*Required work:* In the entries, switch "menu item" to "menu option" in the part that opens with the line containing "Given: Click the" and closes at the end of the entries, leaving everything else unchanged. Output only that part, without the pictures.

*Given data:*
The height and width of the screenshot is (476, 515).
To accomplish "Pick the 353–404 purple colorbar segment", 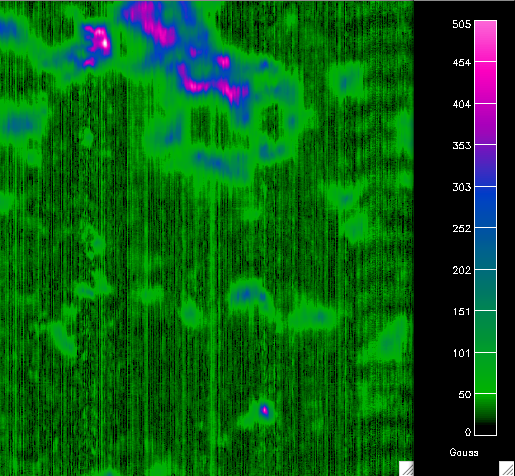I will coord(485,124).
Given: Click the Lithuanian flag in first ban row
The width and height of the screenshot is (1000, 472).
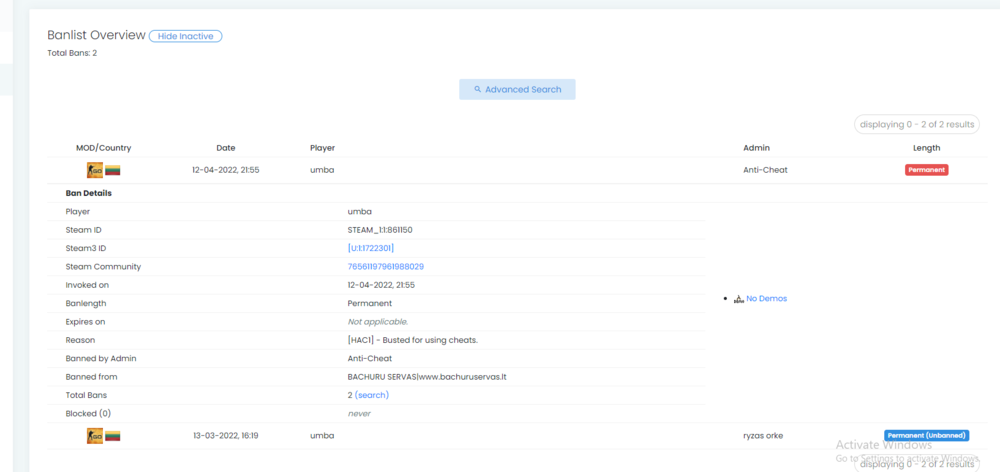Looking at the screenshot, I should pyautogui.click(x=113, y=170).
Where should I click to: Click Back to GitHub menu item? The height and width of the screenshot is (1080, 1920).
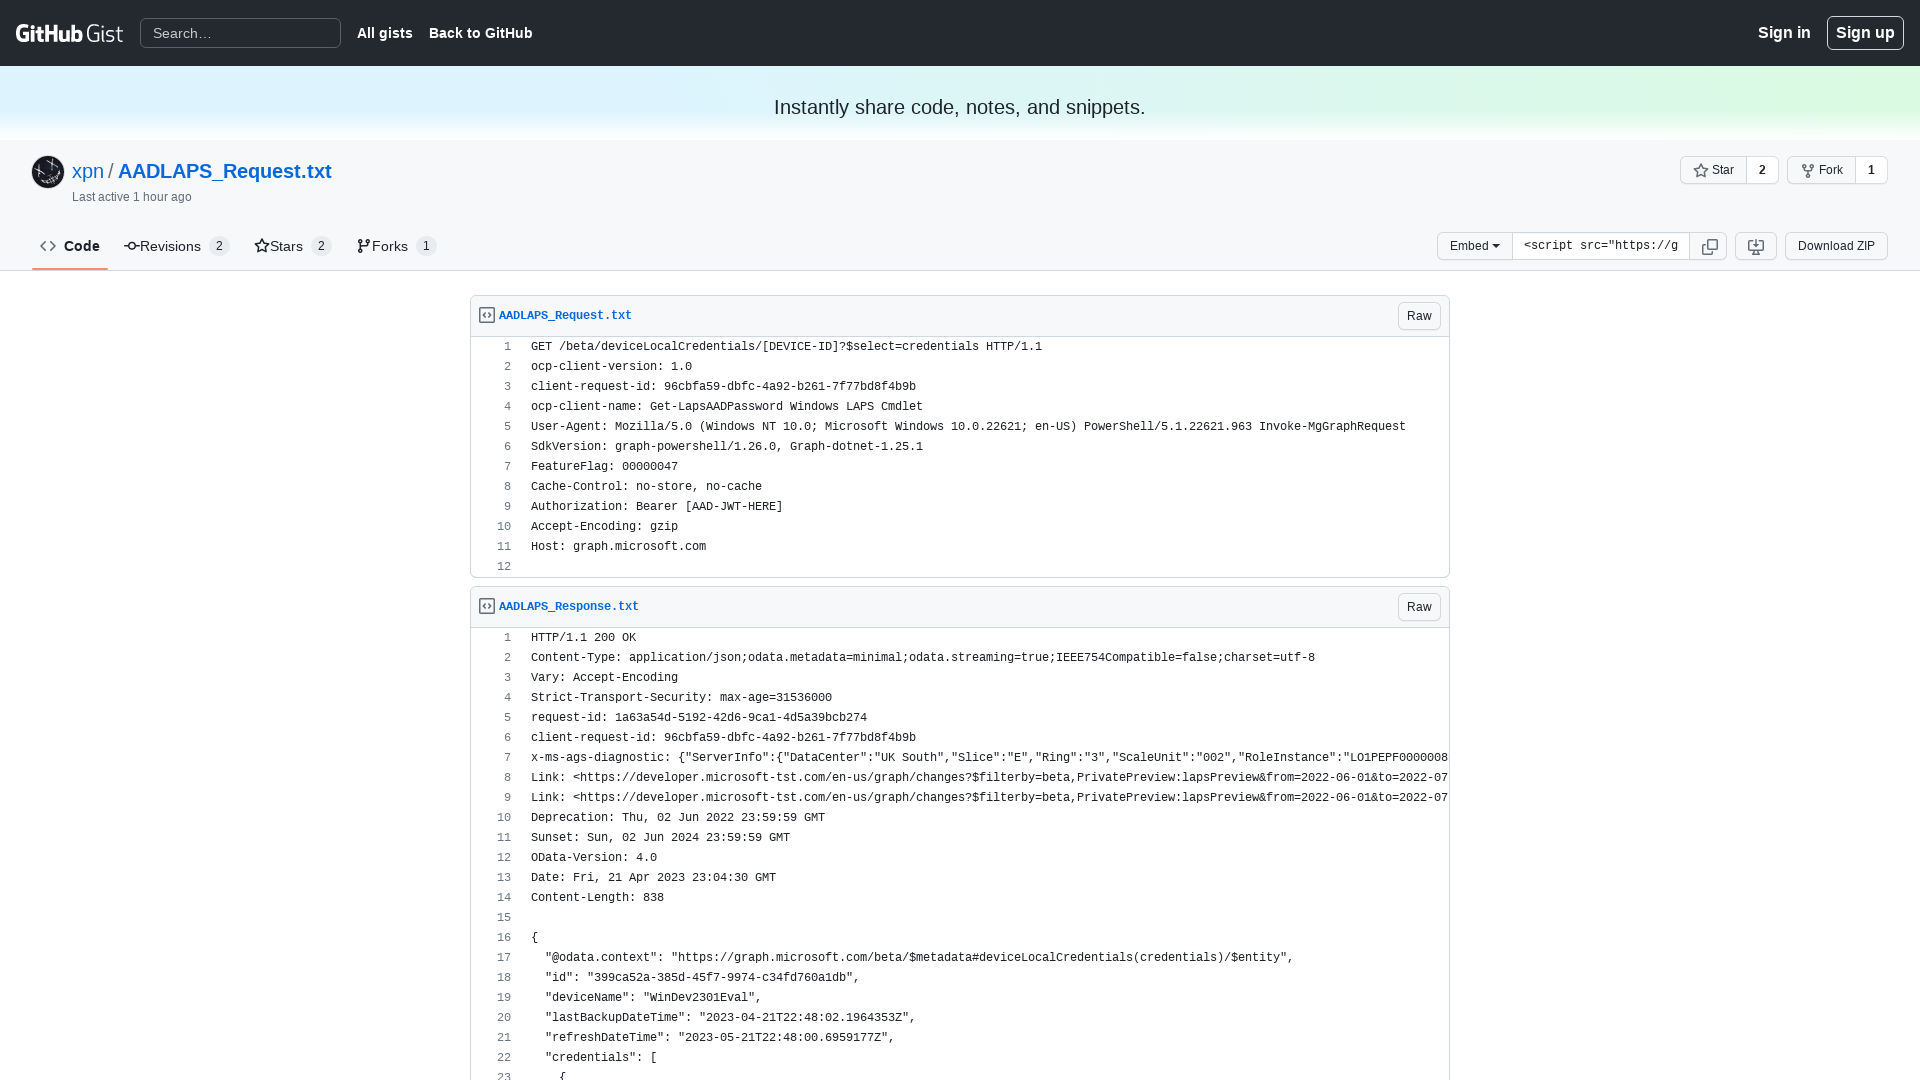coord(480,33)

*Result:*
Given: Click the Lithuanian flag in first ban row
The width and height of the screenshot is (1000, 472).
Looking at the screenshot, I should pyautogui.click(x=113, y=170).
Where should I click to: Click Back to GitHub menu option? The height and width of the screenshot is (1080, 1920).
coord(480,33)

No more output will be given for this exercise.